The above observation called for the use of enantiopure allylic alcohols as substrates. The data shown in Table 1 identify the combination of catalyst 2 (derived from the (1R,2S)‐ligand 1, Scheme 2a) with the (R)‐configurated terminal allylic alcohol 3a as the “matched pair”. Terminal allylic alcohols of this configuration can be obtained in large quantities and in virtually enantiopure form from the racemate by enzymatic kinetic resolution, using readily available Candida antarctica lipases (A+B).

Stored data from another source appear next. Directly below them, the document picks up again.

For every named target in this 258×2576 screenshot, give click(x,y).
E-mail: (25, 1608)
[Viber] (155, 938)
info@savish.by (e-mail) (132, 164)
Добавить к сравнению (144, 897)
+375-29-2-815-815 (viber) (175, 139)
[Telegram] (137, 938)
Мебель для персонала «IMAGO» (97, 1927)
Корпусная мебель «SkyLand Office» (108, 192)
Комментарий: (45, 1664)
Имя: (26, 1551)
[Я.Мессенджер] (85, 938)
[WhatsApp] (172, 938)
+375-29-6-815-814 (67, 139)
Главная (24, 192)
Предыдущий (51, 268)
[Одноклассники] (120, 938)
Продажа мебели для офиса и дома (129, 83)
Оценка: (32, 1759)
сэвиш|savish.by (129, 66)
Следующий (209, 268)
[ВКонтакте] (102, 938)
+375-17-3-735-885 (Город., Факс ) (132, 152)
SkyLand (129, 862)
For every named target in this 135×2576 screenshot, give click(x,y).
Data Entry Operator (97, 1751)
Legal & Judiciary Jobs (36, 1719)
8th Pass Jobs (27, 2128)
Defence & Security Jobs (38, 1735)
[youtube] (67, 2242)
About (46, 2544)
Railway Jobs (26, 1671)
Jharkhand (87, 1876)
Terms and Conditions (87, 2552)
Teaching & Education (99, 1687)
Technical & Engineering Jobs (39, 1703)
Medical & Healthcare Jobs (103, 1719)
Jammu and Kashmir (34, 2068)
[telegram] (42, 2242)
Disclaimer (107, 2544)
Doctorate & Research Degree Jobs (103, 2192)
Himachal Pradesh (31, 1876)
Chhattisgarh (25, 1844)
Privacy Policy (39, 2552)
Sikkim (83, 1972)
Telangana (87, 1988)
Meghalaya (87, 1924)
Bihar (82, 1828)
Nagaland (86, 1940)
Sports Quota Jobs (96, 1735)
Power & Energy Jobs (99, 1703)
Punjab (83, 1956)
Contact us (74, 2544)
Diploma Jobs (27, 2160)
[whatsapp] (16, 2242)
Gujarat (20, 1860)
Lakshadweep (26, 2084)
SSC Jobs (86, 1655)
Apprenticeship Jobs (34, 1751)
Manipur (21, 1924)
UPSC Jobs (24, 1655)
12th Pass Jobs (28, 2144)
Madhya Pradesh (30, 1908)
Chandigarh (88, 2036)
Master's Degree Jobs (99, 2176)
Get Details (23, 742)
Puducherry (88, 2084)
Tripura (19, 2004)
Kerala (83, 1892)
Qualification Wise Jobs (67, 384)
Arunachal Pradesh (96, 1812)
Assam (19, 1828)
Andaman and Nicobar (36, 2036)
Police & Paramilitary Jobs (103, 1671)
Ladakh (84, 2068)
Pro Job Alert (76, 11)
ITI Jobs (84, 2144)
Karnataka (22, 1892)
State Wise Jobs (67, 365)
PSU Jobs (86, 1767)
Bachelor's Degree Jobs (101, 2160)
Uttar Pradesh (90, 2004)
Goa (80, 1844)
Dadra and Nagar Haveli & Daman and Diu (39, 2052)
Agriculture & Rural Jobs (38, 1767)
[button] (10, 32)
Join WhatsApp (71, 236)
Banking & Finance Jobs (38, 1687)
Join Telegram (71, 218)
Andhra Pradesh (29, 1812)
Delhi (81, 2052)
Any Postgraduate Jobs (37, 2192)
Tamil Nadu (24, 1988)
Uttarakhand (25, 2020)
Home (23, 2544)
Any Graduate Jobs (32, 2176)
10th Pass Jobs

With this method, the four terminal allylic alcohols 3 a–c, e shown in Table 2 were readily provided with >99 % ee, while 3d of 98 % ee served as substrate (Table 2; see Supporting Information for experimental details).

Table 2

Epoxidation of the allylic alcohols 3a–e with hydrogen peroxide, in the presence of the titanium salalen catalyst 2.

Entry	Substrate/ product[a]	Catalyst 2 loading [mol‐%]	Yield 4 a–e [%][b]	Syn:anti 4 a–e [b]	ee 4 a–e [%][b]
1	3 a, 4 a	5	91	>99 : 1	>99
2	3 a, 4 a	1	88	>99 : 1	>99
3	3 b, 4 b	5	86	>99 : 1	>99
4	3 c, 4 c	5	93	>99 : 1	>99
5	3 c, 4 c	1	70	>99 : 1	>99
6	3 c, 4 c [c]	1	88	>99 : 1	>99
7	3 d, 4 d	10	97	98 : 2	>99
8	3 d, 4 d [d]	5	97	98 : 2	>99
9	3 e, 4 e	5	98	>99 : 1	>99

[a] Enantiopurity 3a–c, e >99 % ee, 3d: 98 % ee. [b] Determined by GC on chiral stationary phase (see Supporting Information for analytical details). [c] Additional 1.5 equiv H2O2 after 24 h and 48 h, total reaction time 72 h. [d] Additional 1.5 equiv H2O2 after 24 h.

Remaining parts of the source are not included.